### [SET PROBLEM]
Format the lines from the line with "Task: Click the alerts list scrollbar thumb" up to and including the line with "Action: tap(37, 129)" as a JSON list of strings, one string per line, leaving out blank lines. Omit the pictures from the answer.

### [EXERCISE MATERIAL]

>> Start

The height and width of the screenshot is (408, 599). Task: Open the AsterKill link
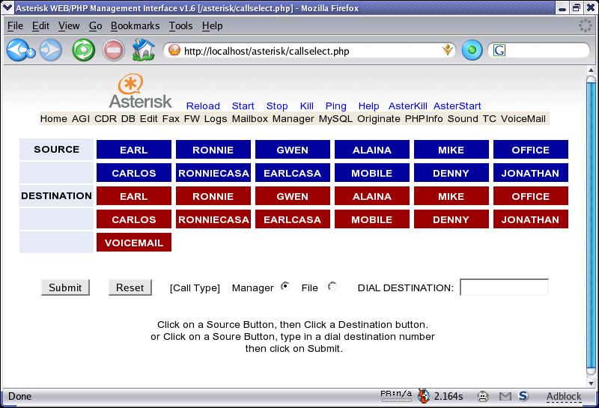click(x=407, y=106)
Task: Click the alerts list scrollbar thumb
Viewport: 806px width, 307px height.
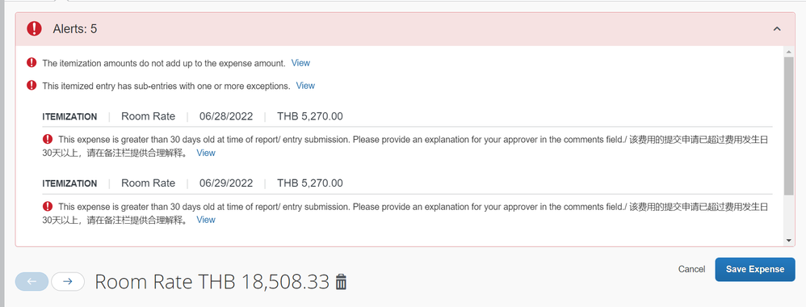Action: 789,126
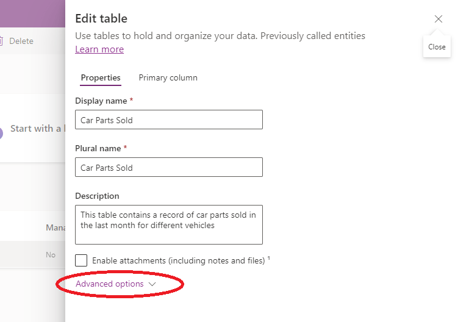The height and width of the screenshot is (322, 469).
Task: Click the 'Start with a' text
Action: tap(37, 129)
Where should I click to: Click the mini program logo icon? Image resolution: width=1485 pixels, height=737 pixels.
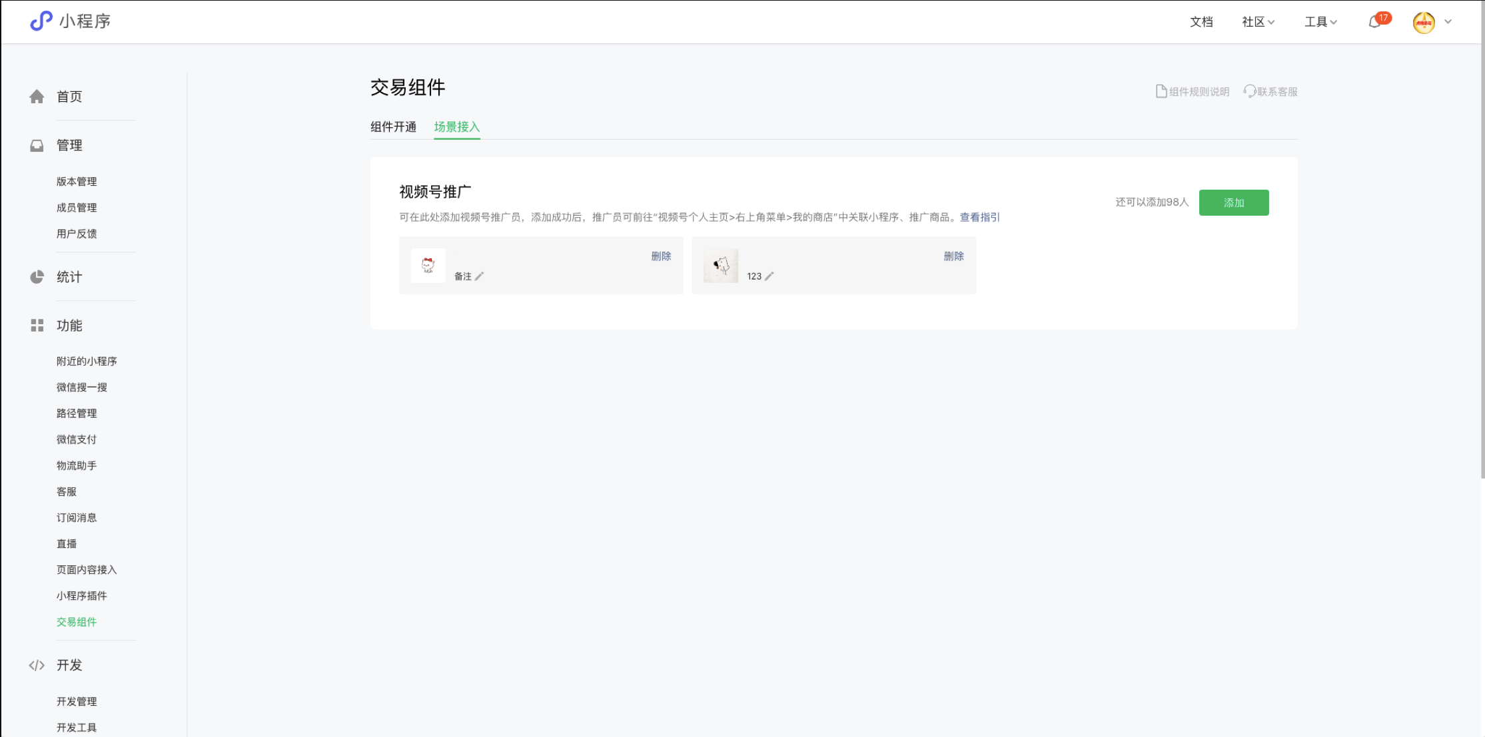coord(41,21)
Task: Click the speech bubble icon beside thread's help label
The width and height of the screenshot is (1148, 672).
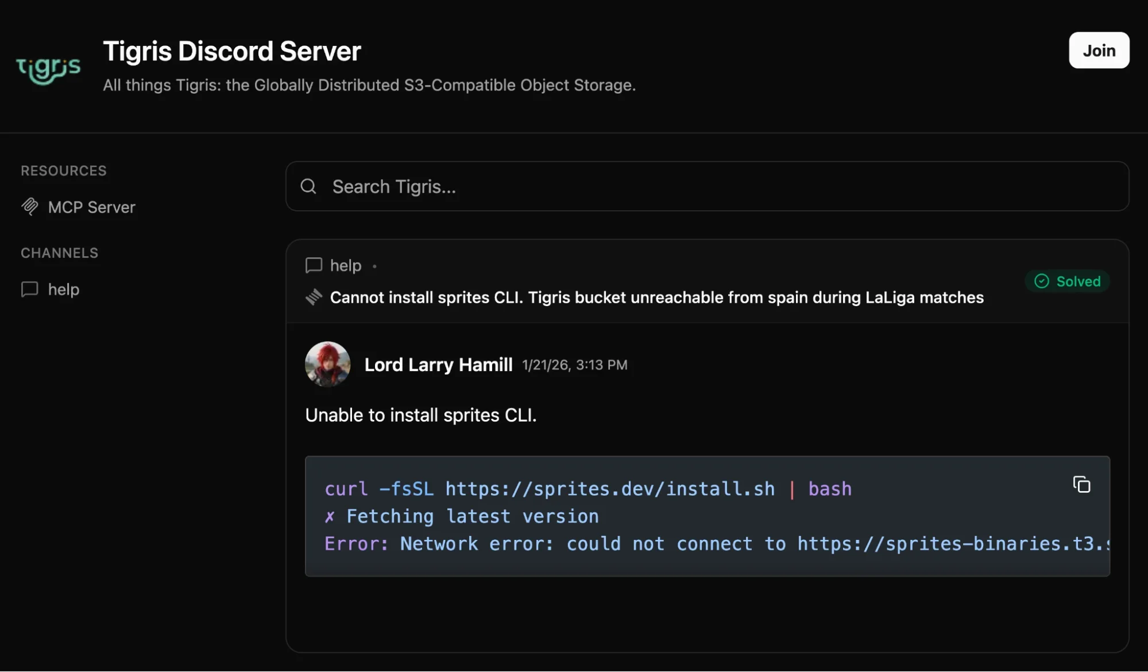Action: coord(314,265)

>> End
>> Start

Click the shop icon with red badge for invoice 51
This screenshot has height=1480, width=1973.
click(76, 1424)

>> End
>> Start

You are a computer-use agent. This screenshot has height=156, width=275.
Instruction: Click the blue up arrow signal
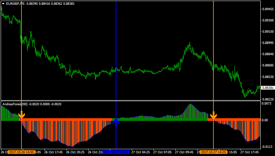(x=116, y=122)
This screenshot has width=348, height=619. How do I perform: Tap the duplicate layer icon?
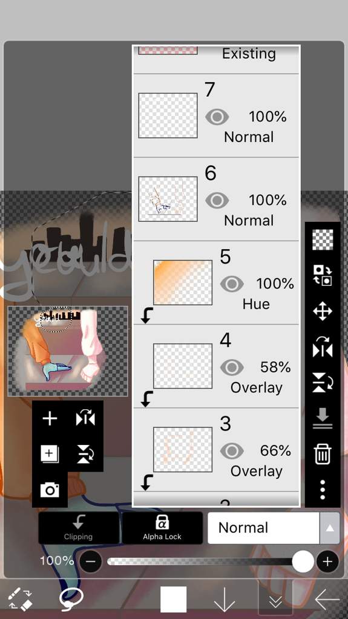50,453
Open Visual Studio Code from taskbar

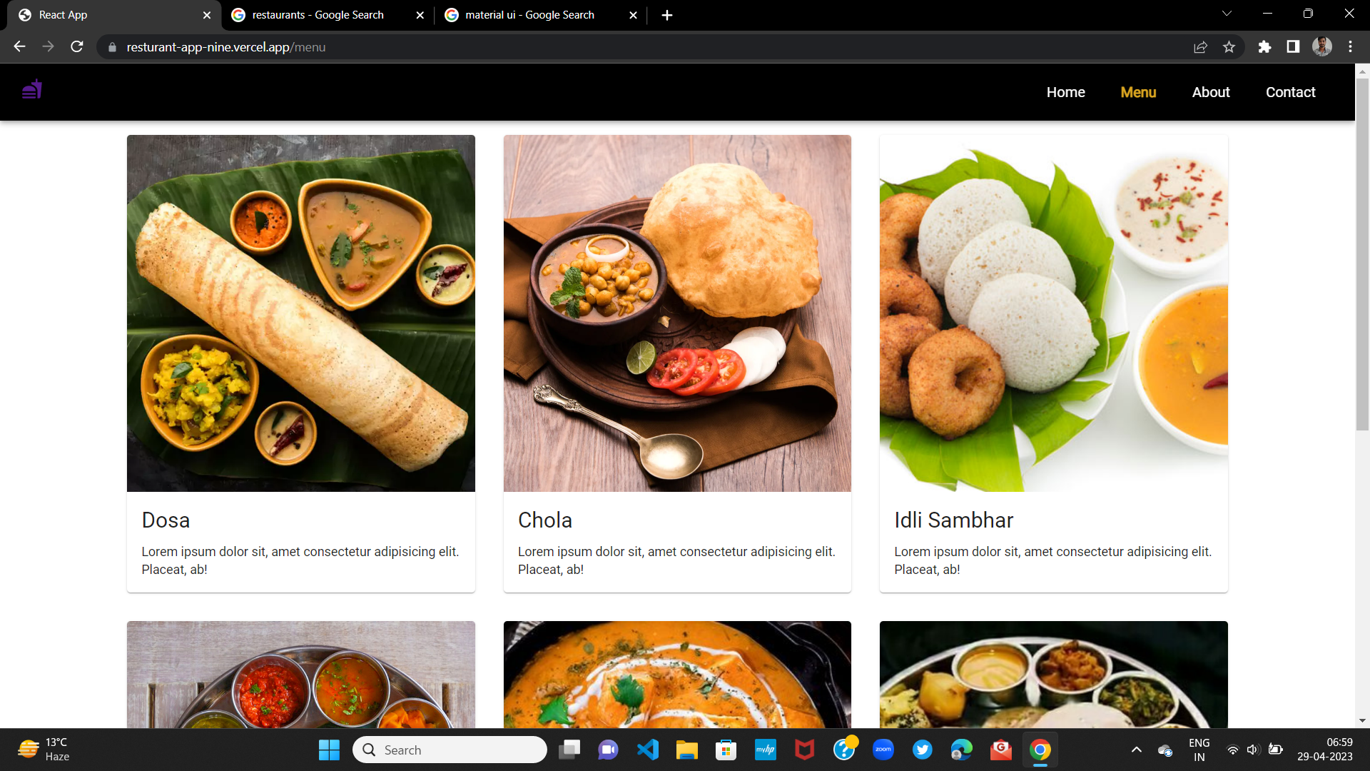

>> End

### [CORRECT OUTPUT]
[
  "Task: Click the alerts list scrollbar thumb",
  "Viewport: 806px width, 307px height.",
  "Action: 789,126",
  "The height and width of the screenshot is (322, 469).",
  "Task: Click the 'Start with a' text",
  "Action: tap(37, 129)"
]